(Data on locating visible targets)
_ _ _

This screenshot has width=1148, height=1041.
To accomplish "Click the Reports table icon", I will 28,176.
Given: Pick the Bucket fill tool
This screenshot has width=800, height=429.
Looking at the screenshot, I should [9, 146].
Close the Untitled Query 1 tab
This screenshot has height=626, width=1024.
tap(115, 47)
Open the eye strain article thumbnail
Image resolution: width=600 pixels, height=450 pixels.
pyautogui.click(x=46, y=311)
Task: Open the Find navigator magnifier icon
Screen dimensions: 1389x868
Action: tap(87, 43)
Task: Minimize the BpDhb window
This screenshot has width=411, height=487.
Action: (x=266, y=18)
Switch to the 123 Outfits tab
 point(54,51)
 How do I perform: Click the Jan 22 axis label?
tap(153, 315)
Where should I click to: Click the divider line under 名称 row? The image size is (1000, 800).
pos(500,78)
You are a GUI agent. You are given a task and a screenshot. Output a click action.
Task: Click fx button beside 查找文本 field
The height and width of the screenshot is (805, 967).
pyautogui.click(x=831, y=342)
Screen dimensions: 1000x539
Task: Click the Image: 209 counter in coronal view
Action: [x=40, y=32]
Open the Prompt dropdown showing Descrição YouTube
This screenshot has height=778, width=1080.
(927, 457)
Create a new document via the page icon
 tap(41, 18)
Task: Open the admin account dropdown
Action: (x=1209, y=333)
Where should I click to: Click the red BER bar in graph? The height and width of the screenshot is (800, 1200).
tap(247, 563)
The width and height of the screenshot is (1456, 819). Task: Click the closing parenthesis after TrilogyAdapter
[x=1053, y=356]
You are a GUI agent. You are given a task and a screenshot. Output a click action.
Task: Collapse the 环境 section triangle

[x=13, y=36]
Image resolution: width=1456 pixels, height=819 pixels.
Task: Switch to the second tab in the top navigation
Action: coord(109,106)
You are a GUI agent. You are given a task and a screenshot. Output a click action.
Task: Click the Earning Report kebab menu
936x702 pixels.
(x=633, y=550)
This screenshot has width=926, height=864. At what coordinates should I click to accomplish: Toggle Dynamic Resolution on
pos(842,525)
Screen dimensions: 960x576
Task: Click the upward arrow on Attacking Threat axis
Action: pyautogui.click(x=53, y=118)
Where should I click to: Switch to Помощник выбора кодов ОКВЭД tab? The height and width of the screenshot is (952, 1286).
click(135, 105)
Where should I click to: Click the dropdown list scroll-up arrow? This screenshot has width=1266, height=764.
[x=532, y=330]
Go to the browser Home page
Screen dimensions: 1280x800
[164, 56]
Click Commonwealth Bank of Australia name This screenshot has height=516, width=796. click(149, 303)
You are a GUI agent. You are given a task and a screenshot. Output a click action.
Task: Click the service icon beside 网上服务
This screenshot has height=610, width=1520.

_ _ _

*DIRECTIONS:* Can you arrange the stretch of lines from the one containing "Where should I click to: Click the red" through the one containing "(x=633, y=550)" as a JSON list of strings, one string per line, leaving out blank lines?

*SOLUTION FOR THIS TASK:*
[
  "Where should I click to: Click the red BER bar in graph? The height and width of the screenshot is (800, 1200).",
  "tap(247, 563)",
  "The width and height of the screenshot is (1456, 819). Task: Click the closing parenthesis after TrilogyAdapter",
  "[x=1053, y=356]",
  "You are a GUI agent. You are given a task and a screenshot. Output a click action.",
  "Task: Collapse the 环境 section triangle",
  "[x=13, y=36]",
  "Image resolution: width=1456 pixels, height=819 pixels.",
  "Task: Switch to the second tab in the top navigation",
  "Action: coord(109,106)",
  "You are a GUI agent. You are given a task and a screenshot. Output a click action.",
  "Task: Click the Earning Report kebab menu",
  "936x702 pixels.",
  "(x=633, y=550)"
]